● WHAT IS BEING ASKED:
Note every line in the entries that contains the string "BOSS", and copy it.

** TASK INPUTS follows **

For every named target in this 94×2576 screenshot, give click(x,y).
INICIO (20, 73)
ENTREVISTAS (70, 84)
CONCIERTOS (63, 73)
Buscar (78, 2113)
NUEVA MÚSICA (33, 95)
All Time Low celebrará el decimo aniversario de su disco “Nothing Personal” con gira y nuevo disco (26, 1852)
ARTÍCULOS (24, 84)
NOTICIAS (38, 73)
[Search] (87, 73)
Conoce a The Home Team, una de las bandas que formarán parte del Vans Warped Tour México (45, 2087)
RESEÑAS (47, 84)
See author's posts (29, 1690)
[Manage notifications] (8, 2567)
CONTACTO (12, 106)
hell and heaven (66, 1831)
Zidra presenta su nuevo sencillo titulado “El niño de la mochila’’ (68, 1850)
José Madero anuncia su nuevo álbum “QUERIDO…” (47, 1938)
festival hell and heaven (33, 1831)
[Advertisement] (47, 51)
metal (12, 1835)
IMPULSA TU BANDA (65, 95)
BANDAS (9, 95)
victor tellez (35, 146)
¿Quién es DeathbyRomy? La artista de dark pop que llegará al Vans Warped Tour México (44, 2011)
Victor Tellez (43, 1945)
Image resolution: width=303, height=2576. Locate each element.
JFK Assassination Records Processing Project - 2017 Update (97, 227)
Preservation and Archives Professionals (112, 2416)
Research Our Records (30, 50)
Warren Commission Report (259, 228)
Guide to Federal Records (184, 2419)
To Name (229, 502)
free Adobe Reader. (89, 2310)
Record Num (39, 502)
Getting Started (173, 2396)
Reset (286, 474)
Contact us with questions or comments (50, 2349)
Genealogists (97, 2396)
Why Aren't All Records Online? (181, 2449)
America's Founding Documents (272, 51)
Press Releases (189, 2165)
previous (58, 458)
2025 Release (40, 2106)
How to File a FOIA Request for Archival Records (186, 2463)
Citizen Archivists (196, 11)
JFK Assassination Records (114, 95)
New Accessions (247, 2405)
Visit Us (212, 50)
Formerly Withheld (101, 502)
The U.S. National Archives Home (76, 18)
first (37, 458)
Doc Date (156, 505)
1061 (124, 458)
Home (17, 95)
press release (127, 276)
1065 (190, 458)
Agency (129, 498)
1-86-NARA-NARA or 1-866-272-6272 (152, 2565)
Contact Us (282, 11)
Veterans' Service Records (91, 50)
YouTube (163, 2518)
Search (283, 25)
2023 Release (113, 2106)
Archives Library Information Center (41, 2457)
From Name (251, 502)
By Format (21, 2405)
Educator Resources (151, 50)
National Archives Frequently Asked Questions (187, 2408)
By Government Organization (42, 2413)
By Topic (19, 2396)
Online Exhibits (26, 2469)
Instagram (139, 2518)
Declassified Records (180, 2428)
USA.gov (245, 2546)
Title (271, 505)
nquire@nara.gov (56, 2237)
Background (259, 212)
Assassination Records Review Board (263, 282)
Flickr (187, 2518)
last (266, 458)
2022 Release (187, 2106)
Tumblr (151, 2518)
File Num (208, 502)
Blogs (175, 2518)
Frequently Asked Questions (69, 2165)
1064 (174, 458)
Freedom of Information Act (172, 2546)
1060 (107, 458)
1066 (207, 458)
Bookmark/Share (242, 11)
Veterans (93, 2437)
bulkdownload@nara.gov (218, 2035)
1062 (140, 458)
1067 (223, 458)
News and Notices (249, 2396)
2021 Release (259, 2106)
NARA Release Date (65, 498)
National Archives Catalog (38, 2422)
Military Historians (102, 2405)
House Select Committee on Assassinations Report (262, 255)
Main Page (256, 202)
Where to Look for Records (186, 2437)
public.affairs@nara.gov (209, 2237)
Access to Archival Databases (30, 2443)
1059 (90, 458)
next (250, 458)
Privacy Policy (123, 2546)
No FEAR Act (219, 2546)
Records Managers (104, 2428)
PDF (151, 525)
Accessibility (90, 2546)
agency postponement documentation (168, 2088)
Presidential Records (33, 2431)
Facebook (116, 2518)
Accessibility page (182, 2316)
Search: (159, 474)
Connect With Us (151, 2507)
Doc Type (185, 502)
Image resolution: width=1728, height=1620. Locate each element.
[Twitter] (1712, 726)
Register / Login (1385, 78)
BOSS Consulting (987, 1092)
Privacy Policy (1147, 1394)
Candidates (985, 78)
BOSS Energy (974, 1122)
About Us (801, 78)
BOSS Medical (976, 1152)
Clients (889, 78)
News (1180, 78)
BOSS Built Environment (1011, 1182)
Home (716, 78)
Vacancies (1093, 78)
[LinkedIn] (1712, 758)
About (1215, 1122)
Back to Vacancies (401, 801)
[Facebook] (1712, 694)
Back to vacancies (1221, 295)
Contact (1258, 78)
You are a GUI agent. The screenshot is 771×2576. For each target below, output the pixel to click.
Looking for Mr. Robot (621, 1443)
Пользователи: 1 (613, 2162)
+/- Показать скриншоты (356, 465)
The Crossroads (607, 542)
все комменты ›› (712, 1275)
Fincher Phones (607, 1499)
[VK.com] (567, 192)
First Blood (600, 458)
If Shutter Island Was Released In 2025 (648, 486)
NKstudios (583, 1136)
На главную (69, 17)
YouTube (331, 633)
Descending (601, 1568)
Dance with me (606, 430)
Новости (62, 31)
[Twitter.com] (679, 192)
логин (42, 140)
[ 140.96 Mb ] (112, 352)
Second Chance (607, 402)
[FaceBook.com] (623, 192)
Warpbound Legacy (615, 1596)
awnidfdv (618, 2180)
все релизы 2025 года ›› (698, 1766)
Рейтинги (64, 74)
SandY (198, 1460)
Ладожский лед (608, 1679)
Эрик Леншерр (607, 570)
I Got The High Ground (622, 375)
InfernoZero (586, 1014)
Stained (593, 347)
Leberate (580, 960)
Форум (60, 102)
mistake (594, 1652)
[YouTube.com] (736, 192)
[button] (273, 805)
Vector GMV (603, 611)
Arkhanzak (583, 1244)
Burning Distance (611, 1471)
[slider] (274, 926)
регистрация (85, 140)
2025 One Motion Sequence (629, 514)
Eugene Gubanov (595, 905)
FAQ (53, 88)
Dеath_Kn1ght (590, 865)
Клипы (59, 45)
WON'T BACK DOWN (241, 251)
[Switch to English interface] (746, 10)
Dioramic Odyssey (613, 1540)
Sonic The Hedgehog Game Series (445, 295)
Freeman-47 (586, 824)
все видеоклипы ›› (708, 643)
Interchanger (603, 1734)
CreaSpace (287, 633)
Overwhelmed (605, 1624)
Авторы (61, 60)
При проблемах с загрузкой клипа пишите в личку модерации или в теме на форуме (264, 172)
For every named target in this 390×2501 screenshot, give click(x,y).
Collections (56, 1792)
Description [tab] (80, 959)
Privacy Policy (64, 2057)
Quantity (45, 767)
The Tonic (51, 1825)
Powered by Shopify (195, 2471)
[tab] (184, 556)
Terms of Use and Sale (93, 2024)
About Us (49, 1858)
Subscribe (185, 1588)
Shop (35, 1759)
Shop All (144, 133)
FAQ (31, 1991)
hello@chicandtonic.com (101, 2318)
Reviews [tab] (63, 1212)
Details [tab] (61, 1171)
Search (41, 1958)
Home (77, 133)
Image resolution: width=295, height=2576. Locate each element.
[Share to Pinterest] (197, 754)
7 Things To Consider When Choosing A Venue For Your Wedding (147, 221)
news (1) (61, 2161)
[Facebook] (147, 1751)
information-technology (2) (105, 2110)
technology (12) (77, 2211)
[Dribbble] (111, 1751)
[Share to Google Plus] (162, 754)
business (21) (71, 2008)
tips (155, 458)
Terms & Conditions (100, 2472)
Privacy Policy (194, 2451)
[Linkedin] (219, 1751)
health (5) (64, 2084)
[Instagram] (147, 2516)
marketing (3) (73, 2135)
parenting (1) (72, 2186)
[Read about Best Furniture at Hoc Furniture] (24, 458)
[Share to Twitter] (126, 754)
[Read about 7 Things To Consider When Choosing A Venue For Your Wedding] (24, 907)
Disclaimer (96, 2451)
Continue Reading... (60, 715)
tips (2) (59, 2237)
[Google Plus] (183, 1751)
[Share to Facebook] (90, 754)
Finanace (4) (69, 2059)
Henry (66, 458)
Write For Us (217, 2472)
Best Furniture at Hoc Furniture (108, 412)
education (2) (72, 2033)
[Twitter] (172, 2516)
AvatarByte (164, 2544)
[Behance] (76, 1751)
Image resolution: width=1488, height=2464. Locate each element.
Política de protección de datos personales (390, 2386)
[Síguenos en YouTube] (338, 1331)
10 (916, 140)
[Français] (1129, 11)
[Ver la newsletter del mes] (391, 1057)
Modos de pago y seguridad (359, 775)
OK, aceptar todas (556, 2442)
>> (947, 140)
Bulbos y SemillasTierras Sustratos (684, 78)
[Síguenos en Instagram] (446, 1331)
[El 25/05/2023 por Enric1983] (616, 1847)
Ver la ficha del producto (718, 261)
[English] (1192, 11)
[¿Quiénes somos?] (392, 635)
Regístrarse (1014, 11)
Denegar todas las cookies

** End of TASK INPUTS **

● ANSWER TO THIS EXERCISE:
BOSS Consulting (987, 1092)
BOSS Energy (974, 1122)
BOSS Medical (976, 1152)
BOSS Built Environment (1011, 1182)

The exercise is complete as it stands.